Every day, researchers add hundreds of new papers to ArXiv, the massive public database of scientific writing and research.

And with each new work, a special detection system goes hunting through ArXiv for bits of text it has seen before. How it works: An algorithm takes what ArXiv founder Paul Ginsparg calls a "textual fingerprint" of each incoming document, then compares that fingerprint to all the other fingerprints in the database. "The algorithm is such that it can compare over 500 new articles per day to the roughly 1 million already in the database in a matter of seconds," Ginsparg told me in an email.

And matches pop up routinely. About 3 percent of monthly submissions—around 250 papers—are flagged for re-used text. That adds up to thousands of papers per year. Ginsparg wanted to learn more about what, exactly, was going on. So he and a colleague recently examined text re-use among hundreds of thousands of papers posted to ArXiv over a period of two decades. (Naturally, their findings are themselves available via the database.)

Ginsparg and co-author Daniel Citron started with some basic questions. Where in the world did researchers most often copy the work of others? And how often were people straight-up plagiarizing versus quoting heavily—but still citing—someone else's stuff? What they found surprised them. For one thing, many of the researchers who re-used a significant amount of text from others seemed to make up little sub-communities of authors who all frequently cited one another. It's difficult to know what to make of these networks, Ginsparg said.

"It's not high-quality research, usually 'under the radar,'" he told me. "Sometimes it's out-of-the-mainstream researchers (developing world, etc.) doing the best that they can. Other times, it's so extreme, the impression is they're being consciously duplicitous to pad publication records."

There's perhaps some reassurance in the finding that the papers that re-use text the most tend to be cited by others the least. In other words, the works that re-use the most text aren't the most influential, Ginsparg found. But this inverse relationship may also signal that some serial text re-users are getting away with intellectual theft.

Of course, not all text re-use is wrong. (Consider the form of text re-use in this article: I'm quoting from Ginsparg's paper.) But Ginsparg reminded me that the threshold ArXiv uses for flagging work is "incredibly lenient," allowing for as much as 20 percent self-copying from previous articles, or "multiple sentences verbatim before being flagged" for re-using the text from another person's work, he said. A paper that was flagged this week, for instance, included "multiple paragraphs verbatim each from at least 10 different sources by other authors," Ginsparg said. "It's all cited, but still sloppy to copy paragraphs verbatim from other sources."

Text re-use also seems to happen more in some countries than others, a finding that reflects differences in academic cultures and the likelihood that non-native English speakers may rely more heavily on quoting others when writing in English. But there are several overlapping factors at play. From Ginsparg's paper: "Many students from non-Western cultures had never before heard the word 'plagiarism,' and in some cultures it is considered disrespectful to rewrite another author’s words." (Work originating from the following countries had the highest percentages of flagged submissions: Bangladesh, Belarus, Bulgaria, Colombia, Cyprus, Egypt, Iran, Jordan, Kazakhstan, Kyrgyztan, Latvia, Luxembourg, Micronesia, Moldova, Pakistan, Saudi Arabia, and Uzbekistan.)

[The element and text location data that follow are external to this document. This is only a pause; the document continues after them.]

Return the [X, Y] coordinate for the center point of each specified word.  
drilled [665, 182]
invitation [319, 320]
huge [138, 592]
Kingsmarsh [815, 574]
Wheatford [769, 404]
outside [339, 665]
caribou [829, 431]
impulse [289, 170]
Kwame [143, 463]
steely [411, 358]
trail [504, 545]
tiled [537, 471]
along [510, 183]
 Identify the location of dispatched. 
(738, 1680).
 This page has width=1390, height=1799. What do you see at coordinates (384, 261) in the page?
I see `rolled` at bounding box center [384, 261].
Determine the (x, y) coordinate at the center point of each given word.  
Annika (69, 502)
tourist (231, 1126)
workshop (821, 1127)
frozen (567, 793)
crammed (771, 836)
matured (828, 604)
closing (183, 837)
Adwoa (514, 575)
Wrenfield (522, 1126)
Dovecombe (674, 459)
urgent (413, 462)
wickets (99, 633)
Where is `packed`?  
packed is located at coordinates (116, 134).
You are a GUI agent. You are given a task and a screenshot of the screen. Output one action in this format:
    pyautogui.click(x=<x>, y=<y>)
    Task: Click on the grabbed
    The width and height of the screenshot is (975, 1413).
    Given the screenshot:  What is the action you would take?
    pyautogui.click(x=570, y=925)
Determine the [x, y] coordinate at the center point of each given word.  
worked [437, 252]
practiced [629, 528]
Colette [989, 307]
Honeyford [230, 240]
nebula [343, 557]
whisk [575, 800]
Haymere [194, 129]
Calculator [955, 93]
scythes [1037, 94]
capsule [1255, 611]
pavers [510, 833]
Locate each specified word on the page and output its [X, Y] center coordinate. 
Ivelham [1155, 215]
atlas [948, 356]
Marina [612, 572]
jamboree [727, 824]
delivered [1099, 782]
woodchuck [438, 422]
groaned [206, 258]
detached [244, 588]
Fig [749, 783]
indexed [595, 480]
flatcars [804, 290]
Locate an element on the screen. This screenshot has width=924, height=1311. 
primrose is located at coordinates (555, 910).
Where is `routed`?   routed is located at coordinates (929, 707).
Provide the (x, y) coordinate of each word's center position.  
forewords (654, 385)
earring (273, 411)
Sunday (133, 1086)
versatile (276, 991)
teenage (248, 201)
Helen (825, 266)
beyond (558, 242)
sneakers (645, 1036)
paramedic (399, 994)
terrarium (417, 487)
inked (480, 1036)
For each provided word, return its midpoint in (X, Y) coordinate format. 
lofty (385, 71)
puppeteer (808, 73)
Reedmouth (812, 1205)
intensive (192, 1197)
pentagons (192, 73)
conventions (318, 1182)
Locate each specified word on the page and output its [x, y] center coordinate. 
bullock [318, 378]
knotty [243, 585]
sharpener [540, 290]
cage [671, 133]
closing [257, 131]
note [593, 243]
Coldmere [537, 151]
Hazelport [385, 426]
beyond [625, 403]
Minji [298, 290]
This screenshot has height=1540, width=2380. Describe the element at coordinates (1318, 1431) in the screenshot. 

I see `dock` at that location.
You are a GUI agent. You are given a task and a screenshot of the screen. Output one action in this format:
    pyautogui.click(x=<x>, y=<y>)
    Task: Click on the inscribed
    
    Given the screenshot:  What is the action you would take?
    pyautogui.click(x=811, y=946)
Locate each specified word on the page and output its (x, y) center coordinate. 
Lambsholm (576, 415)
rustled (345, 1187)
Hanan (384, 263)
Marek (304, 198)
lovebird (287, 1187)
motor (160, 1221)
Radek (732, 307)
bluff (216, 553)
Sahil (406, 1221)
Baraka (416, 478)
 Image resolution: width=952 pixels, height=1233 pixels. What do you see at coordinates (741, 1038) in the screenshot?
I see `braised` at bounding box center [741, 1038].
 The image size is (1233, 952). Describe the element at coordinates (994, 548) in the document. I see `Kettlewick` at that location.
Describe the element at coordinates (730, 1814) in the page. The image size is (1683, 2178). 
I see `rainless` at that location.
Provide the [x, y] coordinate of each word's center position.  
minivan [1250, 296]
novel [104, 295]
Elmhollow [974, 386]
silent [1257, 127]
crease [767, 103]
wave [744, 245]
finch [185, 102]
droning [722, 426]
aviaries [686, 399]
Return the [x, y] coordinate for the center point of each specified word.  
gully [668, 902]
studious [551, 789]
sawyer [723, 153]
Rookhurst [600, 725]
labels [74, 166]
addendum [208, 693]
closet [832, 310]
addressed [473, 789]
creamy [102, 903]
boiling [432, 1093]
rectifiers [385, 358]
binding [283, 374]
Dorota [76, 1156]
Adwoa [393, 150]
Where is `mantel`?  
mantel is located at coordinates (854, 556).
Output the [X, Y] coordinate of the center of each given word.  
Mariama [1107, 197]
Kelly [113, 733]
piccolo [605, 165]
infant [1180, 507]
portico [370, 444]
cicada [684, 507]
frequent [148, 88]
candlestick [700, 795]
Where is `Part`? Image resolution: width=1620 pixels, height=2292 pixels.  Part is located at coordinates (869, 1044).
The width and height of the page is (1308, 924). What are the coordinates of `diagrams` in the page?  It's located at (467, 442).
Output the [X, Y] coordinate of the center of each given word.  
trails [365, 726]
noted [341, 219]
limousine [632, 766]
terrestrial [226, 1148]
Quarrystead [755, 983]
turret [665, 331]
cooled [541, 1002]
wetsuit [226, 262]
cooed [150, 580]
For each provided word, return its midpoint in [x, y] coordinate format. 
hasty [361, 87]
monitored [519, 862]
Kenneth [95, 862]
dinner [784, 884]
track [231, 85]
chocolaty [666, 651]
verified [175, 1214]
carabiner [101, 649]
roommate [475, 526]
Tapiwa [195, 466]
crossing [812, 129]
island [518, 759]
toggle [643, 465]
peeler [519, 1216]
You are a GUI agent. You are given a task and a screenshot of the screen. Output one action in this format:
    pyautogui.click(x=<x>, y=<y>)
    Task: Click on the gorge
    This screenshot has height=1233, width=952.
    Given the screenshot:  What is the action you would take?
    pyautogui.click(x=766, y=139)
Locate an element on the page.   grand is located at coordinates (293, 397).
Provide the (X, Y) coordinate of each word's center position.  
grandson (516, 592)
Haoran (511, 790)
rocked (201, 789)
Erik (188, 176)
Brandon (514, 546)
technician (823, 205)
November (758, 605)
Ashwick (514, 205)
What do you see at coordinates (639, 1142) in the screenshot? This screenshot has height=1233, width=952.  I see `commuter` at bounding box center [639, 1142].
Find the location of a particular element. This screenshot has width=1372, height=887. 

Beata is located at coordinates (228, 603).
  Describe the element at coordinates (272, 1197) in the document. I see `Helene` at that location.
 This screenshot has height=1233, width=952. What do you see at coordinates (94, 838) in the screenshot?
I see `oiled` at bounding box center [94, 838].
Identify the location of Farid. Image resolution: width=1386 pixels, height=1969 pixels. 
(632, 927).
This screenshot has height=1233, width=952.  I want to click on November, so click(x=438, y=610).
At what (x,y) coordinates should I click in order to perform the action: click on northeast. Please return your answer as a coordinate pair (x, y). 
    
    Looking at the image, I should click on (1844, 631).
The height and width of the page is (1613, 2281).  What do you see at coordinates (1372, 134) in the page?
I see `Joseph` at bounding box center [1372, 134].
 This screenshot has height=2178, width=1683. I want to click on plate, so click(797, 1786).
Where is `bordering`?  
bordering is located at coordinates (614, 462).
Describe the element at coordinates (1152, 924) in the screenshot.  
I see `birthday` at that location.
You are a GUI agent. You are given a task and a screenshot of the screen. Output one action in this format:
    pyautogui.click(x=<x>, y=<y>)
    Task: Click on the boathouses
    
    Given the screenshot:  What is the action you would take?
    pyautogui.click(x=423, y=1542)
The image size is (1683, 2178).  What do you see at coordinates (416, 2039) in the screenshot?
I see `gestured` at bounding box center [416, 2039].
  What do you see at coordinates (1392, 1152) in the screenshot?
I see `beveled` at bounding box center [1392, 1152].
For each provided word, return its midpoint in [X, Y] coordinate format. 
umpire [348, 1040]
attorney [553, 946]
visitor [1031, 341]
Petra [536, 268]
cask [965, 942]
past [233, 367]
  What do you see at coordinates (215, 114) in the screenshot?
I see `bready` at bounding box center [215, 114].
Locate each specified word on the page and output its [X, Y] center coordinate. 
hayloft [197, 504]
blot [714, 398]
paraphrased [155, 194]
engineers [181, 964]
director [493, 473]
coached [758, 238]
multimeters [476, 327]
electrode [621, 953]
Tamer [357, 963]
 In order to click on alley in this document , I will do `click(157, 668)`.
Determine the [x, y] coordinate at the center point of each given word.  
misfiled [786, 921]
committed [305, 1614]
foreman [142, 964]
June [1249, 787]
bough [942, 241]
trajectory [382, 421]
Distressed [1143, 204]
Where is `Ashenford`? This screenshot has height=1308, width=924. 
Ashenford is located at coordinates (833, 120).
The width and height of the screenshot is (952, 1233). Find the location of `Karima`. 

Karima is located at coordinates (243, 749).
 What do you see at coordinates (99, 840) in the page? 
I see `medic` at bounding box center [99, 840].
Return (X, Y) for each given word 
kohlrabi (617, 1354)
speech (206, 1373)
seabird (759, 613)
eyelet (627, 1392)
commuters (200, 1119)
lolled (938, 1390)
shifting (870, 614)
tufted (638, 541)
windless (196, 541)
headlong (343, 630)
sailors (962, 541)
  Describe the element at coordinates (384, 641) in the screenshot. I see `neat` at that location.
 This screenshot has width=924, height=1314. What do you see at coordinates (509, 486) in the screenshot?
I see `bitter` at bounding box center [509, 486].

There are also cultural differences from one discipline to the next. "For example, in math it is perfectly acceptable to restate a few paragraphs of a theorem without putting it in direct quotes," Ginsparg told me, "whereas
there is no direct analog in physics."

In other cases, researchers justify re-using the work of others based on arbitrary framework. Again, Ginsparg: "I remember once emailing a researcher out of curiosity as to why his intro was taken verbatim from Wikipedia without attribution. His response is still interesting to parse: 'Well if it had been from an article, I certainly would have cited it, but that is not necessary for collectively produced material.'"

One of the biggest surprises of all was the kind of material people were copying. Text re-use wasn't limited to research. Borrowed phrases pop up all over acknowledgment sections. "How can one not be original enough to figure out how to thank people?" Ginsparg asked.

Consider some of the examples he found, like this acknowledgment:

I cannot describe how indebted I am to my wonderful girlfriend, Amanda, whose love and encouragement will always motivate me to achieve all that I can. I could not have written this thesis without her support; in particular, my peculiar working hours and erratic behaviour towards the end could not have been easy to deal with!

And this one:

I cannot describe how indebted I am to my wonderful wife, Renata, whose love and encouragement will always motivate me to achieve all that I can. I could not have written this thesis without her support; in particular, my peculiar working hours and erratic behaviour towards the end could not have been easy to deal with!

(Using someone else's "thank you" language could lead to problems beyond plagiarism, Ginsparg points out, if a researcher picks up someone else's text, but fails to swap in the name of his or her partner.)

In general, the most prominent writers and researchers are not the ones re-using text—their own or the work of others. "We suspect that such researchers have little interest in retreading the same intellectual territory," Ginsparg wrote, "much less reusing their own or others' material verbatim."